Washington, D.C., our nation’s capital, seems like the perfect place to celebrate the Fourth of July. (It is a spectacularly patriotic backdrop, after all.) But this year on America’s birthday, D.C.’s rainy weather and cloudy sky made it a less-than-ideal locale for fireworks. That’s why PBS decided to make an alteration to its annual “live” coverage of the Capitol’s fireworks display. Instead of streaming just the cloudy fireworks show happening outside, PBS added in fireworks footage from previous years to enhance TV viewers' experience. While it was well-intentioned, a lot of people were not happy about the compilation. In response to accusations that PBS was trying to dupe its viewers, the program sent out a few tweets of explanation.
We showed a combination of the best fireworks from this year and previous years. It was the patriotic thing to do. #July4thPBS— A Capitol Fourth (@July4thPBS) July 5, 2016
We're not sure we would equate editing a live fireworks show with patriotism, but we certainly don't think the action warranted this level of crazy backlash all over Twitter.
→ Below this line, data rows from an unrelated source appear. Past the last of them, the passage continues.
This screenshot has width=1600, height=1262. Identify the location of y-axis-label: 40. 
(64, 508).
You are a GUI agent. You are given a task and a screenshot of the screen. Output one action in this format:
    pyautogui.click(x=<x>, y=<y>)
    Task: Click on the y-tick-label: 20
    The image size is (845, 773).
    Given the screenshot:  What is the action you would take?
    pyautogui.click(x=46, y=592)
To me, it seems like people were overreacting — and I’m not just saying that because I’m such a huge fan of PBS (though I do love me some Great British Bake Off). If you're watching a fireworks show on television instead of enjoying it in the cloudy, rainy conditions outside, chances are you want to see fireworks, minus the clouds and smoke. And that's exactly what PBS gave viewers. Does it matter whether it happens in real time or not? On the other hand, there is an implicit understanding that when you're watching "live" TV, you're viewing what's actually happening right then — whether it's exciting, cloudy, or not. Maybe PBS should have simply removed the word "live" from its broadcast. That certainly would have avoided a whole lot of drama — and angry viewers.